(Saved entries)
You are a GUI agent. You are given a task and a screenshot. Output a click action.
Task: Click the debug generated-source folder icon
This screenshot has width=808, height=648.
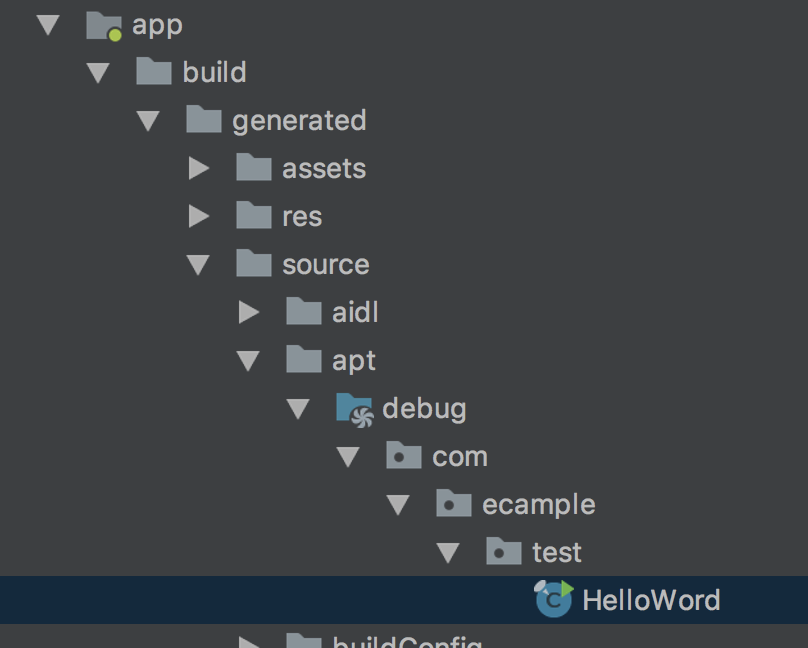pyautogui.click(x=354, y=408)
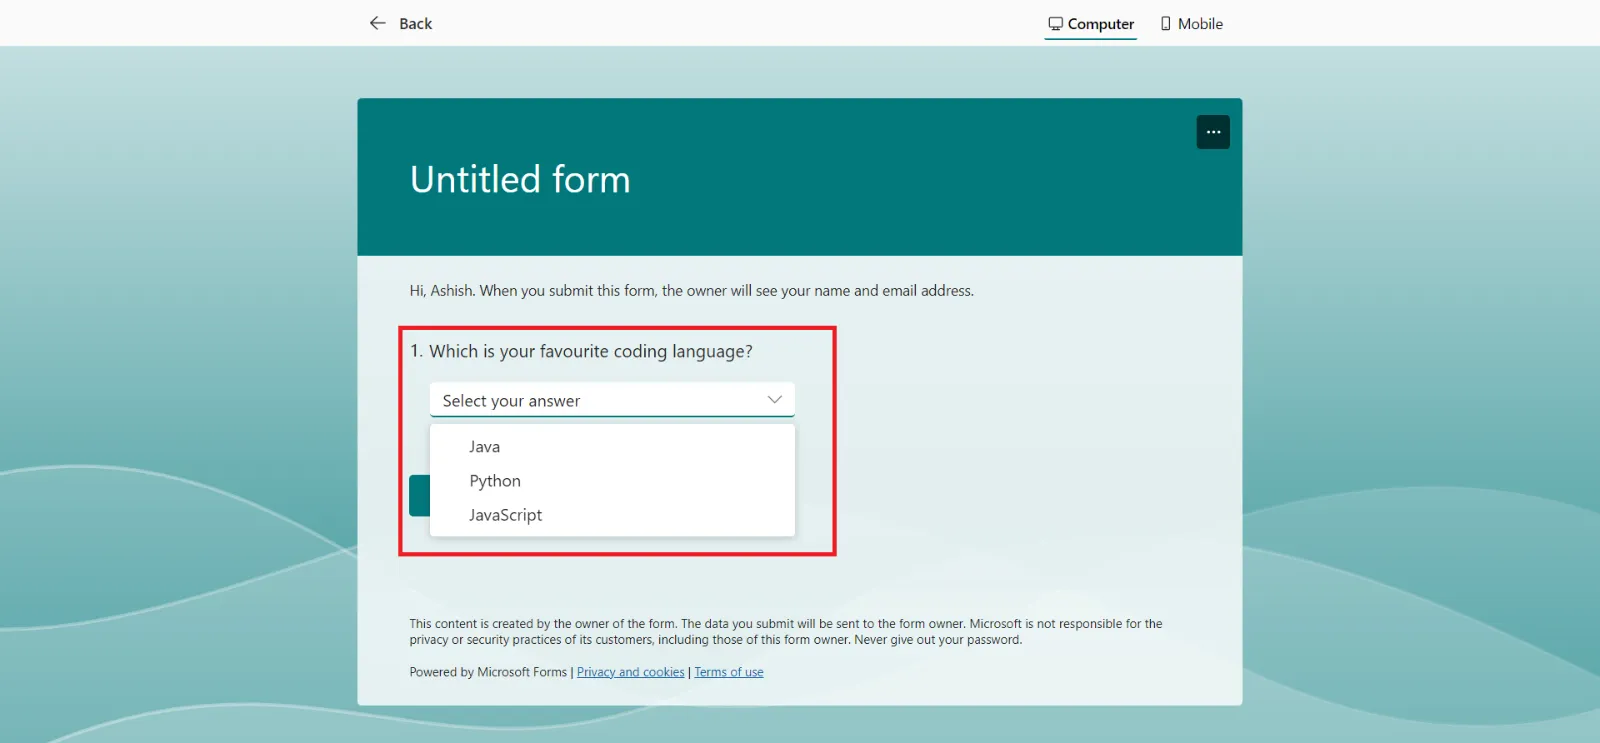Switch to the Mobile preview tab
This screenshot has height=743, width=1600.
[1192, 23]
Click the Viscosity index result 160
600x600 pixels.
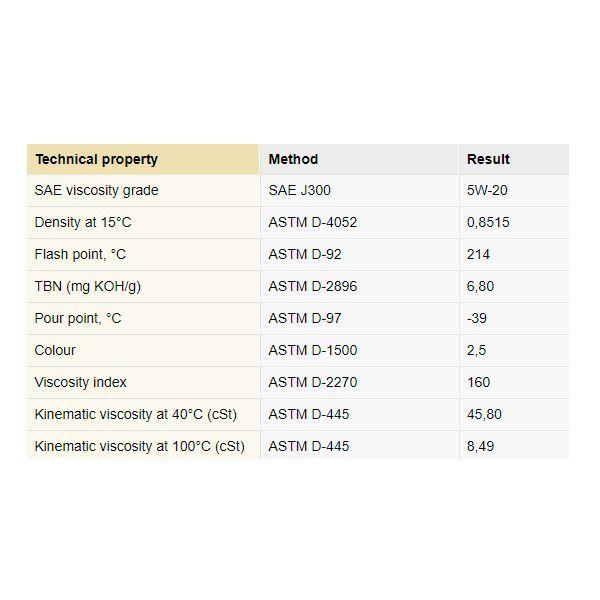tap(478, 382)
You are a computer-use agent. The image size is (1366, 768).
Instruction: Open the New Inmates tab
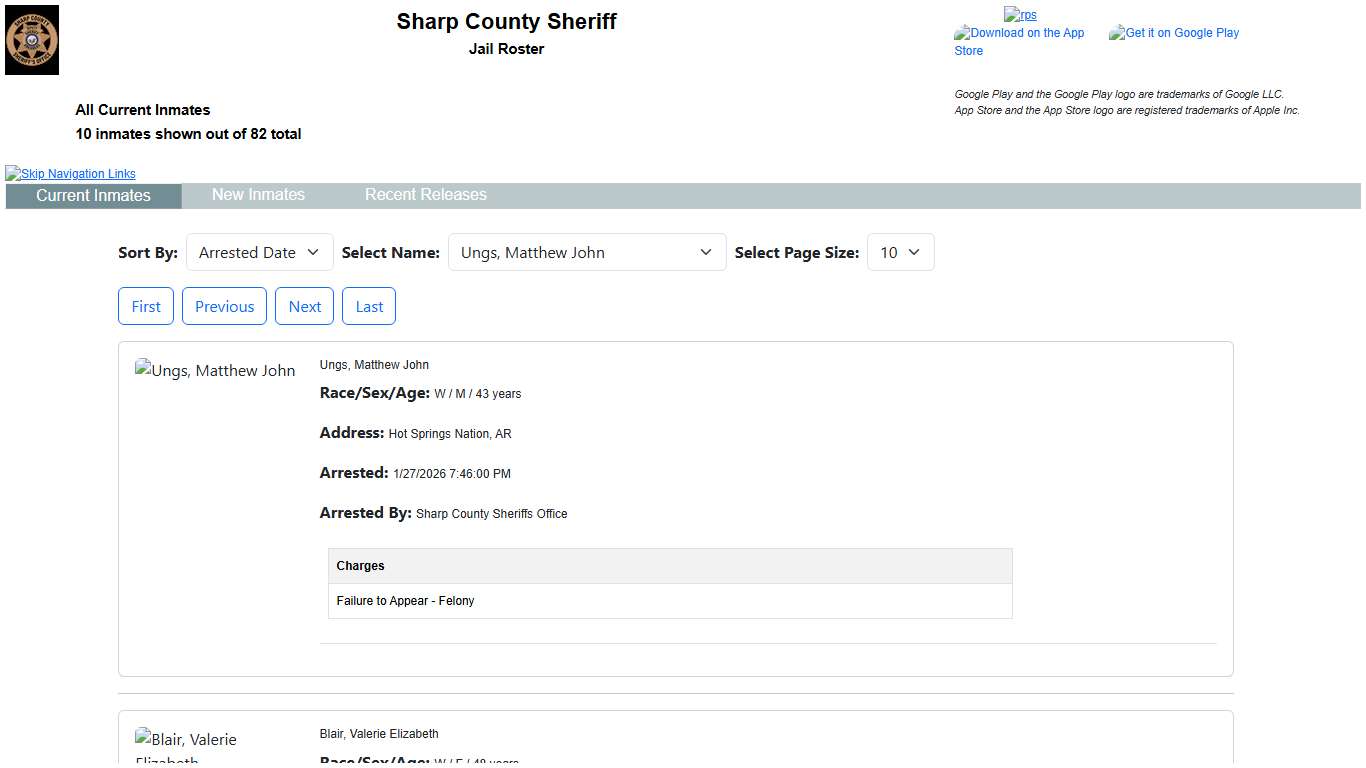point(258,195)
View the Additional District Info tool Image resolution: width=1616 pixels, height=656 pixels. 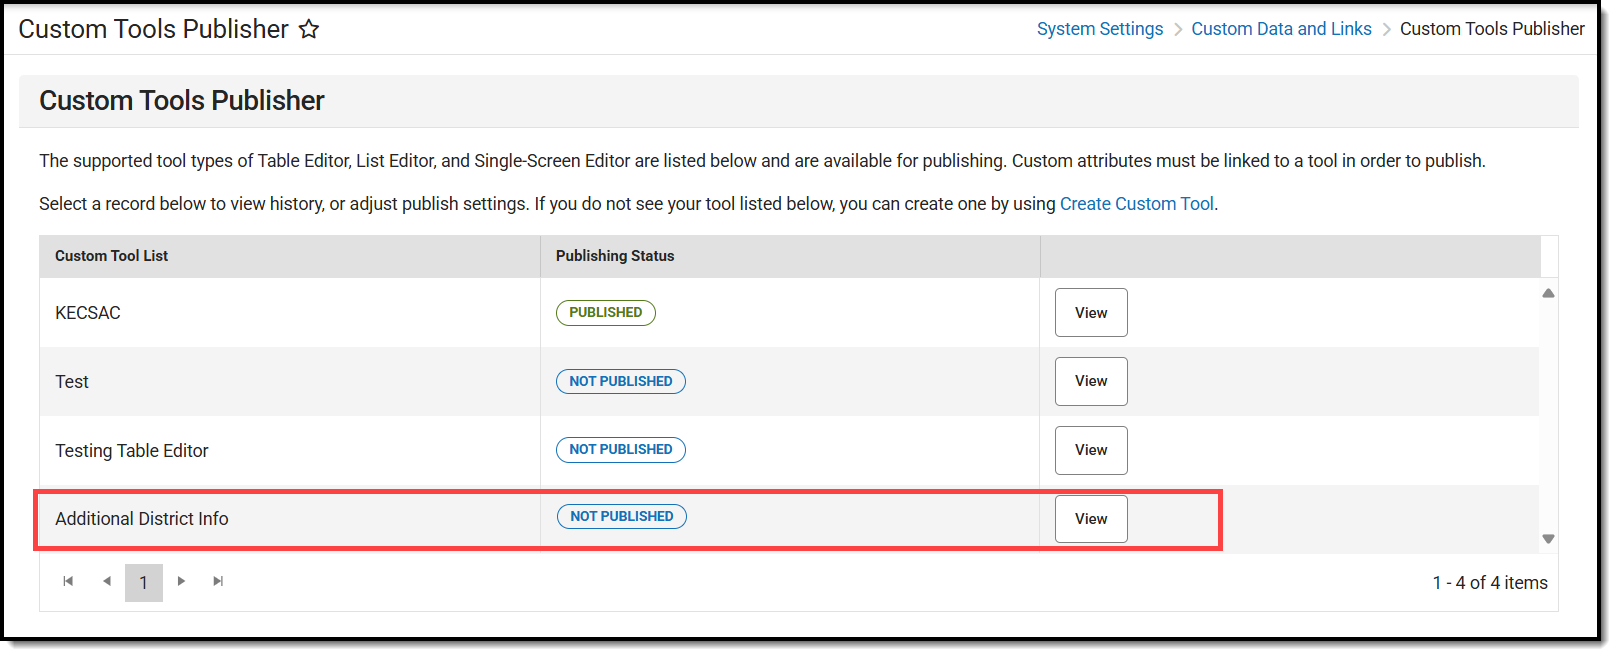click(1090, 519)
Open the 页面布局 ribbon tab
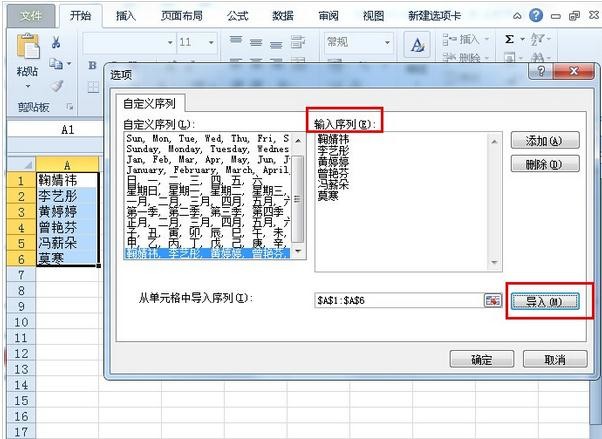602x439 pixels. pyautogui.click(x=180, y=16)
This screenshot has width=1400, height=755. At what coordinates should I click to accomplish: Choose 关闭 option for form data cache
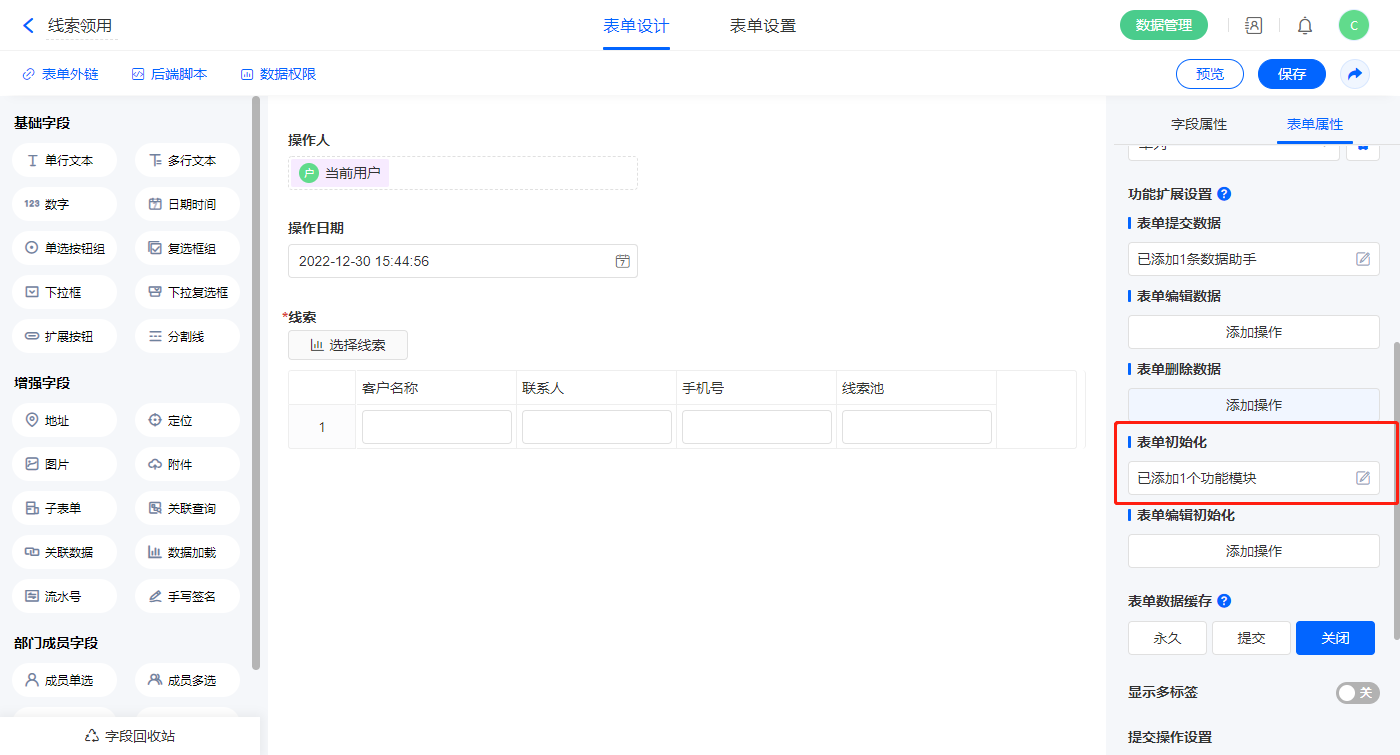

TASK DETAILS -
Look through the entries above for the word "agent". Copy every line where it shows up.

SOLUTION BELOW -
You are a GUI agent. You are given a task and a screenshot. Output a click action.
You are a computer-use agent. The image size is (1366, 768).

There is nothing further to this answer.